PS. Vergesse erst einmal das Nord Pier dort ist es egal welche Seite, oder Du must vor Ort Bleie gießen  :e Dort sind die Holländer eindeutig im Vorteil nun ja die Wohnen ja auch dort


----------



## gardeur (1. Juni 2004)

*AW: Holland Ijmuiden Die Super Mole*

Hallo Leute,
bin aus Holland zurück. Was soll ich schreiben. Sonntag Morgen angekommen und Ententeichwetter mit Dauerregen vorgefunden. Also erstmal zur Mole raus um die Lage zu checken und zu schauen auf was die Einheimischen so angeln. Die meisten (von 8  )waren auf Wolfsbarsch oder Hornie aus. Hatten aber nichts gefangen. Der rest auf Grund auch ohne Fang. Ich hab dann erstmal unser Hotel bezogen und mir Sand und Seeringelwürmer besorgt. Da das Wetter nicht besser wurde und auch der Wind nicht zunahm habe ich meinen ersten Angelversuch spontan auf Montag morgen verlegt und bin mit meiner Frau im Hotel geblieben. 

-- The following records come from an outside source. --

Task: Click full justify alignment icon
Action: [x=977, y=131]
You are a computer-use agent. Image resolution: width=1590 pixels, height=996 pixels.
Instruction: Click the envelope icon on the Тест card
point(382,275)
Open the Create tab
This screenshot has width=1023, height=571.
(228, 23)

Montag morgen aufbruch zur Süd-Pier!!!
Jungs das ist ja mit dem ganzen geraffels echt ein Monster weg. Ist mit Sonntags garnicht so aufgefallen. Wir sind bis Kilometer 2450 nach vorne gelaufen und haben einen vermeidlich guten Platz nach aussen gefunden. Wasser war zu dem Zeitpunkt noch ablaufend und es zog eine ordentliche Strömung Seewärts. Dreibein aufgebaut und Angeln montiert. Direkt der erste Schreck. Die Sandwürmer hatten sich in eine braune Masse verwandelt obwohl sie übernacht in der Kühlbox mit Zeitungspapier gelagert waren. Da hat wohl der Händler nen dummen gefunden :r . Was solls also nur Seeringel an die Montage und geschmeidig gen Horrizont. Das ganze Geschirr trieb trotz 175gr. Krallenblei innerhalb von Sekunden ca 100 Meter Seewärts. Auch gut war ja schön weit draussen. Kein zupfer nichts nach einer halben Stunden alles wieder eingeholt und da fing der Stress an HÄNGER :e . Ich hab mir über den Tag 6 Montagen abgerissen. Der Platz war vor mir ( vom Müll ausgehend ) von einigen schon genutzt worden. Naja was solls, war ein Super Tag und ich hab auch TOLL gefangen. 

4 Montage von Vorgängern   
3 Seesterne  #6 

Hab mich bei den anderen umgesehen. Montagen waren gleich. Alle die vor mir auf dem Pier standen waren Schneider nur weiter draussen wurde vereinzelt was gefangen. Lag wohl am schönen Wetter. Ich werde auf jedenfall beim nächstenmal weiter draussen aussen oder auf Höhe 2000 innen fischen. 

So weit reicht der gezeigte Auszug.